Today’s readings: Acts 2, 1-11; 1 Corinthians 12, 3-7.12-13; John 20, 19-23.

Celebrating the richness of Pentecost today, we read in the gospel how the moment Jesus touched ground again among his disciples “behind closed doors for fear of the Jews”, he mended their lives. It was for them a resetting, a fresh start, transforming their anxiety and fear into joy and courage.

In computer language the concept of ‘reset button’ means turning a computer off and on again to make it work correctly after encountering difficulties. What the Church now needs is precisely what Jesus did on that great day of Pentecost, a resetting in order to correct whatever is dysfunctional in the way it operates. Too much has accumulated with time and has become a burden that impedes the Church from functioning properly.

What always happens whenever fear takes over is that the Church seeks security in uniformity, that diversity is seen as threatening, and that it becomes more and more ‘self-referential’, as Pope Francis loves saying. When these attitudes dominate, the Church struggles more for its own survival, rather than for the survival of whatever gives life to humanity. It ends up more concerned with its own well-being than with mending lives.

The reading from Acts, giving account of that first Pentecost happening, highlights mostly the gift of speech the disciples received, which enabled them to be clearly understood to people coming from different ethnic, linguistic and religious backgrounds. The gift of speech was very much needed then and is much desired today.

It is so important to know how and when to speak; it takes uncommon courage to discern when to speak and when to remain silent; it is such a gift to speak intelligibly to different audiences. We live in a multicultural and multi-faith society. We live in so many different and alien worlds not only in the world at large but even in our faith communities and in our own families.

To speak of Jesus was once so easy and natural. It is no longer the case. In the second reading to the Corinthians St Paul writes: “No one can say ‘Jesus is Lord’ unless he is under the influence of the Holy Spirit”. Without knowing, we may still speak of God under the influence of the traditions we received rather than that of the Spirit. So we risk speaking without connecting, because the Spirit is lacking. The Spirit is something radically different from simply our religious past.

Throughout history we have absolutised the Christian narrative and lost the broader perspective of the vast cultural and religious horizon of humanity. We sought to narrow down every other perspective to fit our mentality and vision of reality. We lost the dimension of the other, and the idea itself of diversity was disturbing. As Ibn Arabi, a 13th century Sufi mystic, poet and philosopher very influential beyond the Muslim world claimed: “No single religion can fully express the reality of God”.

The Spirit teaches us to speak adequately of God but also gives us a deep understanding of humanity. The Spirit is the wisdom that speaks the richness we all carry inside us and creates harmony between all different versions of spirituality. When, according to the Acts account, different peoples, cultures and languages tuned in miraculously to the message of the disciples, that was evidence that the good news of Jesus Christ is truly a universal message.
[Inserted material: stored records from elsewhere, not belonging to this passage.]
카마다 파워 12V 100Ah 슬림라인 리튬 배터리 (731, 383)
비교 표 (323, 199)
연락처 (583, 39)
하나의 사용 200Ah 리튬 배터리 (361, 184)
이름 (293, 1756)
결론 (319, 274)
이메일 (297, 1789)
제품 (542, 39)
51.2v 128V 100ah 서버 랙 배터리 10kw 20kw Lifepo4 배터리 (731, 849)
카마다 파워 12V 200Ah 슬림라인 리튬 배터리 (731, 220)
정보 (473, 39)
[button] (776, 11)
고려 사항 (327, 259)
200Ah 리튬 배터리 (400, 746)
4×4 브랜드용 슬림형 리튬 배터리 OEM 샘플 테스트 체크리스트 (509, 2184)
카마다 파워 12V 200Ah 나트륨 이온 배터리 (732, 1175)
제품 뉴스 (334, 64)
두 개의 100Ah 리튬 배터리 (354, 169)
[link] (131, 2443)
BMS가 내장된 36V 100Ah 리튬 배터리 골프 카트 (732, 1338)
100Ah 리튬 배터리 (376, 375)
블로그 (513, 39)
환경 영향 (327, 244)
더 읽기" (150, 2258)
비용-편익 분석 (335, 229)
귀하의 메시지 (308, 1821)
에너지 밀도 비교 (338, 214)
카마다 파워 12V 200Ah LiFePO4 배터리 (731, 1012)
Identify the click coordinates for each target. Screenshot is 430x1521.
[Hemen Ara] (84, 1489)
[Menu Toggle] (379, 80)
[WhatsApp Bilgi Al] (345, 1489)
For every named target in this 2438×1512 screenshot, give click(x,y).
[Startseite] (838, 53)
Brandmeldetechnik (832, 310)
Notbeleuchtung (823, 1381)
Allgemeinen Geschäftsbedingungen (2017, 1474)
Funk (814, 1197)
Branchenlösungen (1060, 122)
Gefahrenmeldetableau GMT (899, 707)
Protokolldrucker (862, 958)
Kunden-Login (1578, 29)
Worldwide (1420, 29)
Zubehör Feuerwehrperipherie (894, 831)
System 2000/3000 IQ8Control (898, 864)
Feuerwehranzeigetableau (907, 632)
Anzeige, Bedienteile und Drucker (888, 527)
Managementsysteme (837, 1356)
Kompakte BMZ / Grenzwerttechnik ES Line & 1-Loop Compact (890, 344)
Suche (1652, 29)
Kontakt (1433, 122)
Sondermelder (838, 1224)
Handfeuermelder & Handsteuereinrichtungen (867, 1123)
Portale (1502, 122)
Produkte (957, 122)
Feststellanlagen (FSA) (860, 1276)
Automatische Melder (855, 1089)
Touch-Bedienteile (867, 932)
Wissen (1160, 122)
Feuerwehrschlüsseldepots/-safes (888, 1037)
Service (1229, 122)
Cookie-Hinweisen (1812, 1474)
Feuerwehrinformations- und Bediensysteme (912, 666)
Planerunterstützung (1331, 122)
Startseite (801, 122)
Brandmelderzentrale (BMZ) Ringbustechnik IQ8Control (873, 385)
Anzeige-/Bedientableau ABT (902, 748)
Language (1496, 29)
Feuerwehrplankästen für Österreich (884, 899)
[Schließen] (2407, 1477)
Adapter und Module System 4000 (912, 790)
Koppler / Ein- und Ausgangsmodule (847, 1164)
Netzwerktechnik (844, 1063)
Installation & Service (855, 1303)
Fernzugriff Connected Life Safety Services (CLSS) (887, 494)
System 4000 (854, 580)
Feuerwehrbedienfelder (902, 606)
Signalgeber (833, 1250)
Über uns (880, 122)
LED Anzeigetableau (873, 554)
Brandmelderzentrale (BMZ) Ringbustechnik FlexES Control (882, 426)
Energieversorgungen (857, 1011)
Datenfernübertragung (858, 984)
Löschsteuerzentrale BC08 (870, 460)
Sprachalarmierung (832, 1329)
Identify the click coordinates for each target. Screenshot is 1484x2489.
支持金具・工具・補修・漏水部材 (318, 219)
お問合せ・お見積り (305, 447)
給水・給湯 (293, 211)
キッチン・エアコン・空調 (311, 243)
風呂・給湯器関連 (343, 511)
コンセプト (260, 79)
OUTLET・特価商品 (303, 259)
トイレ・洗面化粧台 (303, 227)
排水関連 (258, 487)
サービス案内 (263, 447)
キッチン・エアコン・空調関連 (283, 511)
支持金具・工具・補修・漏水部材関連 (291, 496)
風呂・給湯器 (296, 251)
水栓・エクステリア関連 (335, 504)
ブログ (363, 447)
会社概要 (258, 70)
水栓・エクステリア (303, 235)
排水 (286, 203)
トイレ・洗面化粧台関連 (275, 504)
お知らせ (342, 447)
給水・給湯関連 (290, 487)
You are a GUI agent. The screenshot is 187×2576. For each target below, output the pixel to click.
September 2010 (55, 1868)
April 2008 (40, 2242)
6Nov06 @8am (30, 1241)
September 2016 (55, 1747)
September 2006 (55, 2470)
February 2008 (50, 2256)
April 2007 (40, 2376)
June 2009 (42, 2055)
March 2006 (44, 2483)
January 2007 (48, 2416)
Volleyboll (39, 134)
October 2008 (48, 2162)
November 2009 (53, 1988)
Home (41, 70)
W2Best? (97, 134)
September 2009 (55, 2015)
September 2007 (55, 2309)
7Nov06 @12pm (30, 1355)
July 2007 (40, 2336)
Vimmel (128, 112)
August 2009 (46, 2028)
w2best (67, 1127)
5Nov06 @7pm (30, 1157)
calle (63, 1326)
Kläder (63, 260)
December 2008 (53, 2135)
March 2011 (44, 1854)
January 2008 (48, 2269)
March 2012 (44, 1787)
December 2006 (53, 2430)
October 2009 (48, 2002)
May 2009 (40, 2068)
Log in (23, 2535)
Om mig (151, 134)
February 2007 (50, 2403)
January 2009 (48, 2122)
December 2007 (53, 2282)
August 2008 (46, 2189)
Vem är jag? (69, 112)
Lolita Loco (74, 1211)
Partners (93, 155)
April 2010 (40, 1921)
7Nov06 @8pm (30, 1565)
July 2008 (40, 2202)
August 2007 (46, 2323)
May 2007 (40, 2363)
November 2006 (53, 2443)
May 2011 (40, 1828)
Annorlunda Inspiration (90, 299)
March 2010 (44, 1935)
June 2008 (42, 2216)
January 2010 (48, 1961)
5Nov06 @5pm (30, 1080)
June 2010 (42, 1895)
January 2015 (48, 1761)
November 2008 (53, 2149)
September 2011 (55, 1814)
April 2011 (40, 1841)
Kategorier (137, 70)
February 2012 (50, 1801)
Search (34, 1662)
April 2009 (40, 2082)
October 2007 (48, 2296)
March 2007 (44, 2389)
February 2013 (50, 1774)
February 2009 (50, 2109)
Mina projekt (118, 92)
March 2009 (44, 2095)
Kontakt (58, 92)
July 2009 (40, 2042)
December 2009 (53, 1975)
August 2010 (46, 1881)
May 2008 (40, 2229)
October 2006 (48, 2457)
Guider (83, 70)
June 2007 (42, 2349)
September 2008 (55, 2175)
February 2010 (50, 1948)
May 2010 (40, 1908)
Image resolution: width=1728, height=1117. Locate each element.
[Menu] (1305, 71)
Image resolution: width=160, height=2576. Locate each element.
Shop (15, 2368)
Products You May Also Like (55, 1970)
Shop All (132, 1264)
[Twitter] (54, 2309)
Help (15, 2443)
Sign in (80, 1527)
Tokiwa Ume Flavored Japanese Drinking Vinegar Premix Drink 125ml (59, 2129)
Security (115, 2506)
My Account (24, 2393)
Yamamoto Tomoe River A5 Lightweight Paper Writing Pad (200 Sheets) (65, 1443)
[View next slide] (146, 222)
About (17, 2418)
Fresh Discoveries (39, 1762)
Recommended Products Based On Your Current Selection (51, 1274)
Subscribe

Truth is symphonic, and the rainbow of voices, cultures and faiths that makes the fabric of our society today in no way hinders the search for the truth. Truth should never become a weapon in the hands of some against others and can never reduce the rainbow to mono-colour. Unfortunately, many a time we nailed down truth to sterile doctrine, impoverishing the richness of the Spirit.

Jesus breathed his Spirit on the disciples to tune them in to the real needs of humanity, not to create a new religious fundamentalism such as the type he constantly condemned among his audiences. Like the disciples on that first day of Pentecost, we are faced with a challenge that demands uncommon courage to explore and discover more common ground in the depths of human hearts. This is not simply religious talk and, among other things, it provokes us to seriously question our perception of religion, of culture, and of the world at large, which is not necessarily as we have always believed it to be.